Directed & Written by Kim Ki-Duk
Cinematography by Hwang Chol-Hyun
Music by Park Ho-Jun
Cast: Cho Jea-Hyun, Seo Won, Kim Yoon-Tae, Choi Duk-Moon, Choi Yoon-Young, Shin Yoo-Jin & Kim Jung-Young

2001/100 mins/Color/5.1 Dolby Digital
1.85:1 anamorphic/Korean/Korea/NTSC Region 1

Review from the LifeSize DVD

Welcome to the vile, misogynistic and depressing world of director Kim Ki-Duk. One day while walking down a street, Han-gi (Cho Jea-Hyun) sees Sun-hwa (Seo Won) sitting on a park bench in Seoul and immediatly falls in love with her. They are the complete opposite and Sun-hwa doesn't want to know anything from Han-gi. After some rather strange events, Sun-hwa finds herself enslaved, her captor happens to be none other then Han-gi, who is actually a pimp in the redlight district. She is soon manipulated and forced into sexual slavery while the silent Han-gi is watching her through a one-way mirror. What will follow is without a doubt the most unrealistic and twisted love affair in cinema.

Beautifuly shot and with a haunting and touching score from Park Ho-Jun, BAD GUY is a movie that will haunt you for the next few days you watched it even if you didn't liked it. The award-winning director of THE ISLE and SPRING, SUMMER, FALL, WINTER... and SPRING bring us yet another twisted and compelling story but this ain't something you would watch with your girlfriend.

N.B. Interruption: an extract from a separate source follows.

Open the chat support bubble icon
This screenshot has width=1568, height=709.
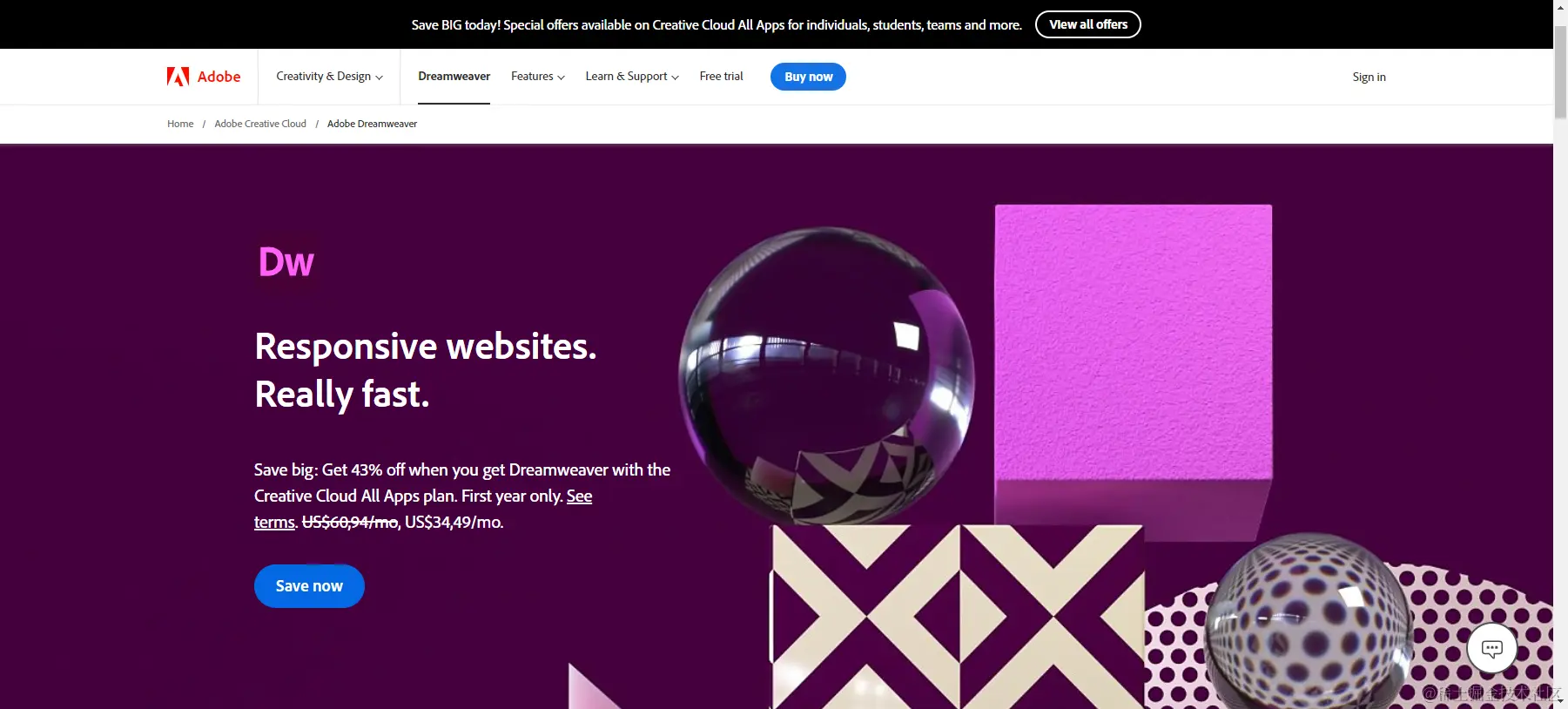pyautogui.click(x=1491, y=648)
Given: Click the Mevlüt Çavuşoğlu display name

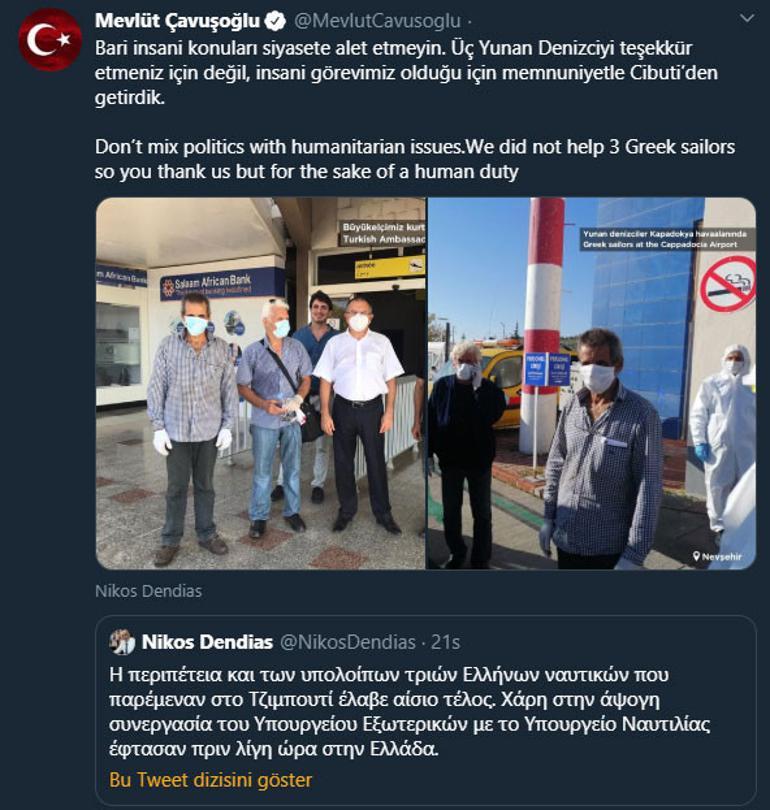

BAD GUY comes out on NTSC Region 1 DVD thanks to LifeSize. The movie is presented in its original 1.85:1 aspect ratio and it is anamorphic. The colors are rich and vibrant, especially during the night screnes happening in the redlight district. This is a rather quiet movie, especially considering that one of the two lead doesn't say anything in the film. Yet the 5.1 Dolby Digital Korean audio track is nicely mixed and gives the movie all the audiophonic atmosphere it needs, especially to the musical score. There is also a 2.0 Dolby Digitial Korean track which does a great job too. We also get eay to read optional English subtitles.

The disc features a few extras like a "Behind-the-Scenes" featurette which actually features little b-t-s footage, its is mostly a montage of some scenes from the film. The "Music Montage" is a rather useless montage way too similar to the b-t-s one. We get an interesting interview with director Kim Ki-Duk who talks about the movie, the actors, the music an his future projects. Finally we get the theatrical trailer. The movie is separated in 20 chapters, features static menus with music, comes in a keep case and without a booklet or inlay card.